Class: BM25Index
Defined in: packages/agentos/src/rag/search/BM25Index.ts:156
BM25 sparse keyword index for hybrid retrieval.
Dense embeddings excel at semantic similarity but miss exact keyword matches (e.g., error codes, function names, product IDs). BM25 catches these by scoring documents based on term frequency, inverse document frequency, and document length normalization.
Examples
const index = new BM25Index({ k1: 1.5, b: 0.75 });
index.addDocuments([
{ id: 'doc-1', text: 'TypeScript compiler error TS2304' },
{ id: 'doc-2', text: 'JavaScript runtime TypeError explanation' },
{ id: 'doc-3', text: 'Fix error TS2304 by adding type declarations' },
]);
const results = index.search('error TS2304', 5);
// results[0].id === 'doc-3' (exact match on "error" + "TS2304")

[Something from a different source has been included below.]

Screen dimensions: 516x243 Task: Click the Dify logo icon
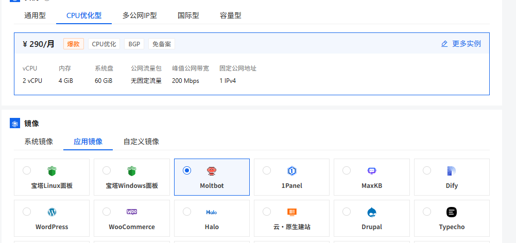pyautogui.click(x=452, y=171)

// results[1].id === 'doc-1' (exact match on "error" + "TS2304")
const hybrid = new HybridSearcher(vectorStore, embeddingManager, bm25Index, {
denseWeight: 0.7,
sparseWeight: 0.3,
});
const results = await hybrid.search('What does error TS2304 mean?');
Constructors
Constructor
new BM25Index(
config?):BM25Index
Defined in: packages/agentos/src/rag/search/BM25Index.ts:200
Creates a new BM25 index.
Parameters
config?
Optional BM25 tuning parameters.
Returns
BM25Index
Example
// Use defaults (k1=1.2, b=0.75)
const index = new BM25Index();
// Custom parameters for short documents
const shortDocIndex = new BM25Index({ k1: 1.5, b: 0.5 });
Methods
addDocument()
addDocument(
id,text,metadata?):void
Defined in: packages/agentos/src/rag/search/BM25Index.ts:289
Adds a single document to the BM25 index.
The text is tokenized, stop words are removed, and term frequencies are recorded in the inverted index. IDF values are lazily recomputed on the next search.
Parameters
id
string
Unique document identifier.
text
string
Document text content to index.
metadata?
Record<string, unknown>
Optional metadata to store.
Returns
void
Throws
If id is empty or text is empty.
Example
index.addDocument('readme', 'AgentOS is a framework for building AI agents');
index.addDocument('changelog', 'v2.0: Added BM25 hybrid search', { version: '2.0' });
addDocuments()
addDocuments(
docs):void
Defined in: packages/agentos/src/rag/search/BM25Index.ts:343
Adds multiple documents to the index in a single batch.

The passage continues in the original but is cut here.